Amul Thapar, BC ’91, was nominated to the the United States Court of Appeals for the Sixth Circuit in March, and assumed the position in May after being confirmed with a 52-44 vote in the U.S. Senate. The seat that Thapar filled had been vacant since 2013.
Thapar was included on a list of potential Supreme Court nominees by then-candidate Donald Trump for a seat that was eventually filled in the spring by Neil Gorsuch. Earlier in his career, Thapar became the first ever federal judge of South Asian descent, and he is the second Indian-American judge on the Court of Appeals, after Sri Srinivasan.
“What I hope I represent is that with hard work anything is possible,” Thapar said in an interview. “I’m a child of immigrants, I’m someone who’s achieve above what I’d anticipated and I hope that what I show to others is that it is possible with hard work to accomplish anything.”
Thapar credits his success that he has been able to achieve at such a young age to “a lot of hard work and a lot of luck.”
After graduating from Boston College, Thapar went on to earn his Juris Doctor from the University of California, Berkeley School of Law.
Thapar loved his time at BC and said that it gave him the chance to grow, sometimes in ways that he did not expect.
“I loved my experience there and I love going back with my friends,” he said. “It was an opportunity to grow in a lot of ways. I always thought that when you went to college you would grow by being in the classroom but I found that I grew a lot more from all the things you learn outside of it.”
Thapar began his career in law in a government office working as a law clerk for S. Arthur Spiegel of the United States District Court for the Southern District of Ohio from 1994 to 1996 and to Nathaniel R. Jones of the United States Court of Appeals for the Sixth Circuit from 1996 to 1997. He worked as the U.S. Attorney for the Eastern District of Kentucky from 2006 to 2007.
In 2007, Thapar was nominated by President George W. Bush to fill a seat on the United States District Court for the Eastern District of Kentucky, where he worked until his nomination to the Appellate court this past May. Thapar worked as a trial judge in the District Court for nine and a half years.
“I was thrilled [when I received the nomination] and honored to even be thought of as someone who could fill the seat on the Court of Appeals it’s a tremendous honor and opportunity for someone like myself or for anyone and I felt very lucky and blessed,” he said.
The transition from working on the District Court to the Sixth Circuit Court of Appeals brought changes to Thapar’s job. While working for the District Court, Thapar tried cases and interacted with the lawyers, witnesses, and juries on an everyday basis. The Court of Appeals consists of much more reading, studying, and less human interaction, Thapar said, although he thinks the change in jobs came at a perfect time.
“You’re reinvigorated to do the job and it’s a new job and a new challenge and I love that aspect of it,” he said.

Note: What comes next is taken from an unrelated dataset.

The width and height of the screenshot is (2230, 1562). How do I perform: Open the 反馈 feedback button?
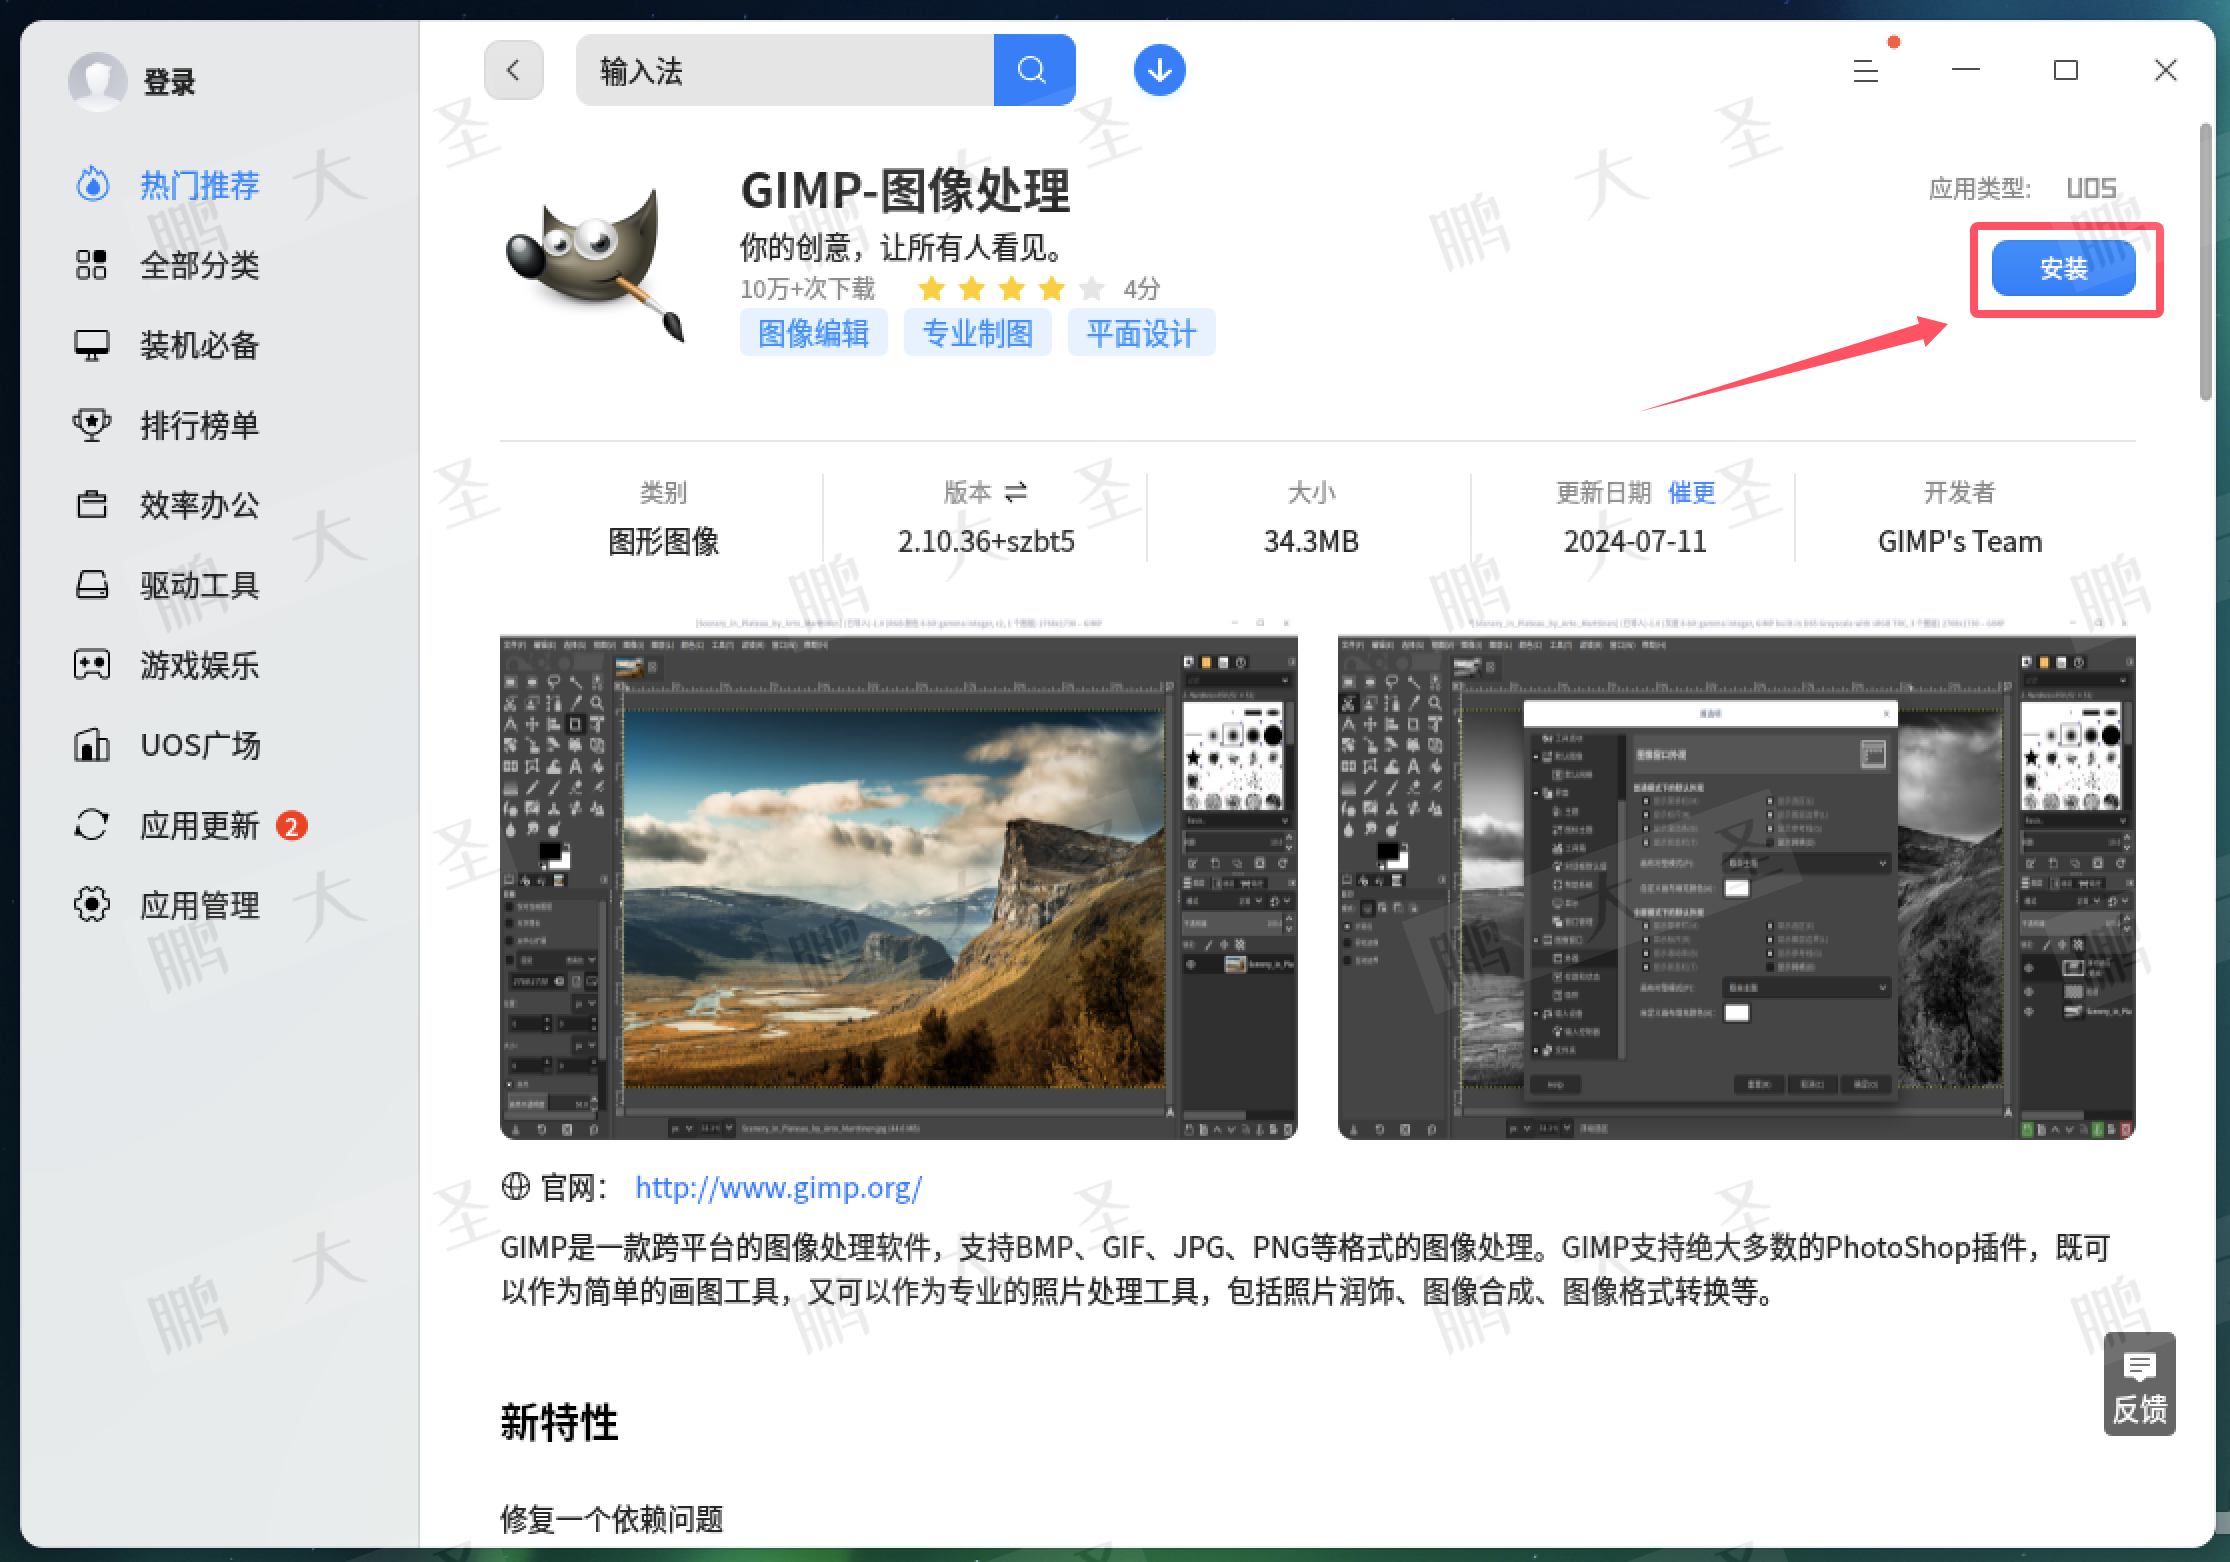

Less time in the courtroom allows Thapar more time to devote to his other interests, such as public speaking and teaching.

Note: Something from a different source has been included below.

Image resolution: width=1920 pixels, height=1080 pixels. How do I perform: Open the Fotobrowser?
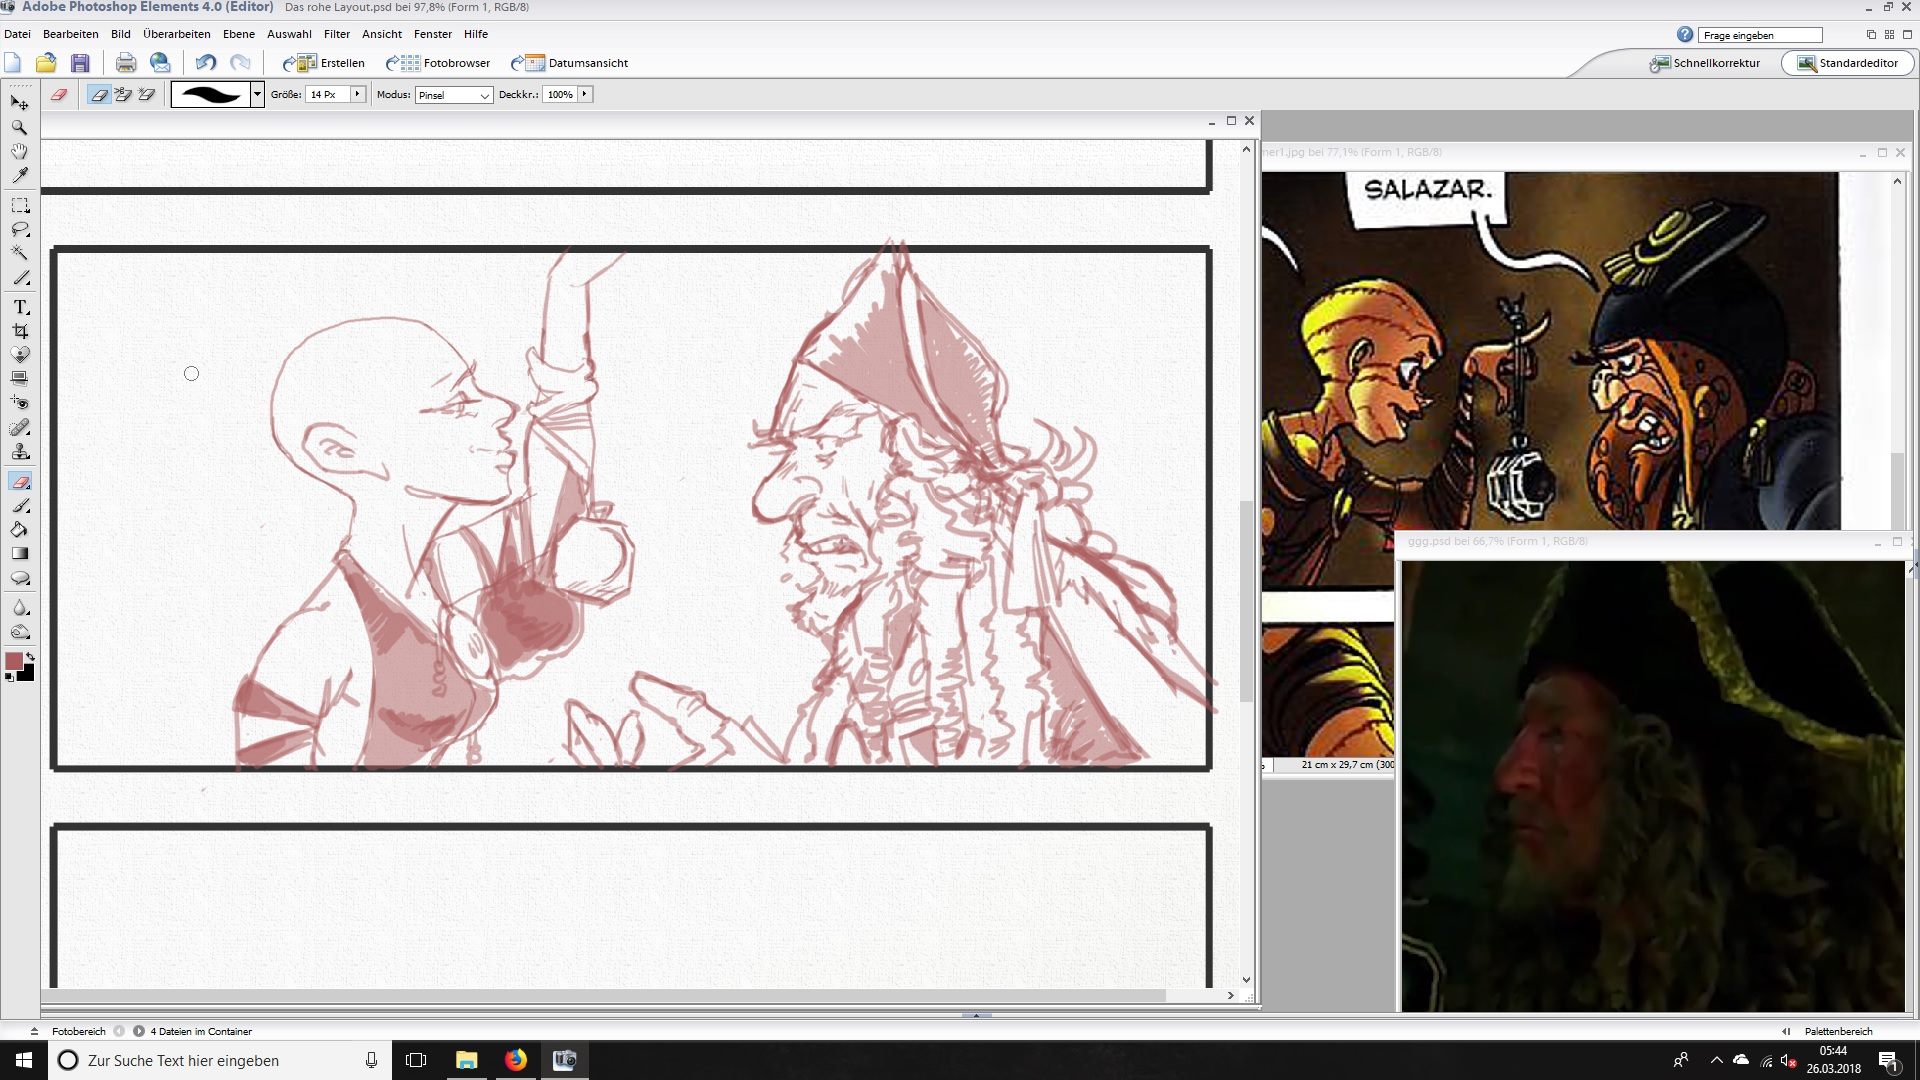[x=439, y=63]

“I love public speaking, and it actually gives me more time to get to the law schools to talk on different topics that I care about,” he said.
Thapar teaches multiple college classes at the University of Virginia, Vanderbilt University, and the Chase College of Law at Northern Kentucky University. He teaches classes about criminal defense, judicial defense, and the Supreme Court.

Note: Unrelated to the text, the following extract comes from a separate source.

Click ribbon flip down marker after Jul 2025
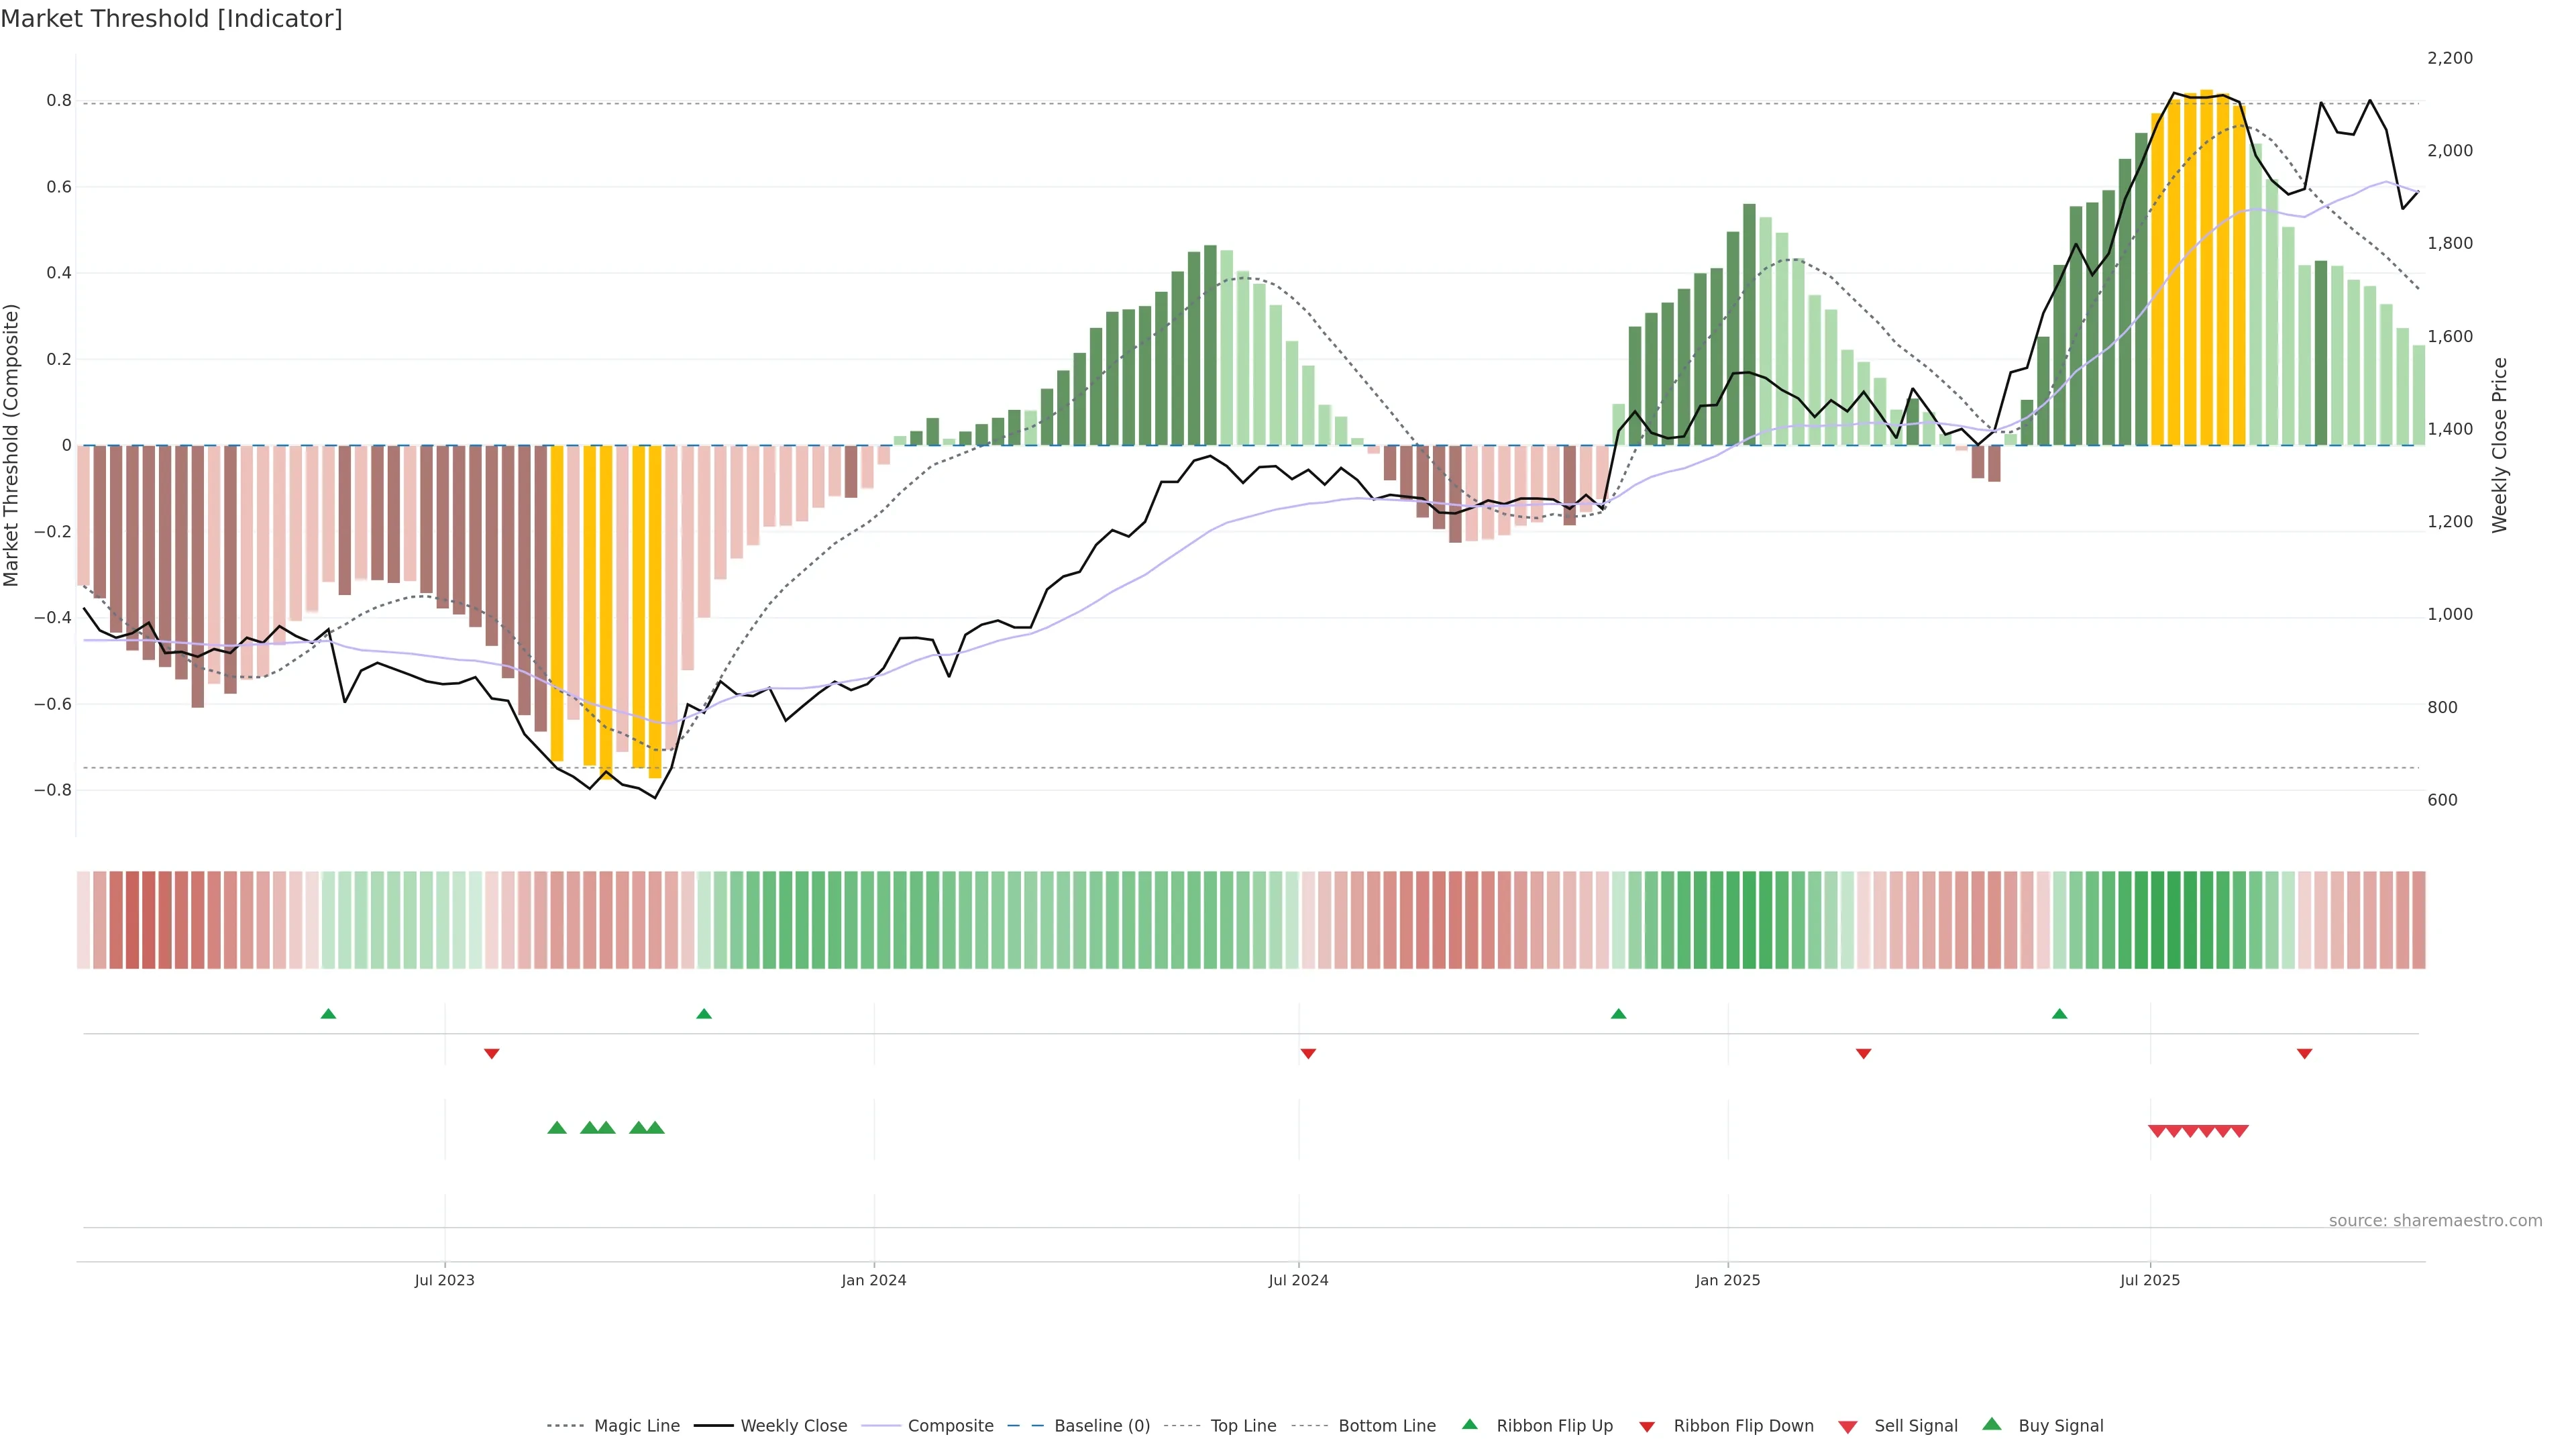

Even with the current tumultuous political climate, Thapar said that the courts are functioning as usual and are not political. He said that he and the other judges rarely disagree and if they do, it is always in a polite and respectful way.
“Even when we disagree, I am always amazed at just the kindness and thoughtfulness of my colleagues, and how hard they work to reach agreement,” he said. “And when they reach disagreement they’re not disagreeable.”
When asked if he saw working on the Supreme Court as a future career path for himself, Thapar responded that he doesn’t really think about that but instead focuses on the job he’s doing now.
“I’ve always found that you should do the best at whatever job you’re doing and enjoy what you’re doing and the future will take care of itself,” he said. “I think the most important thing for me, and for all people, is to love what you do and not plan for a future step that may never come.”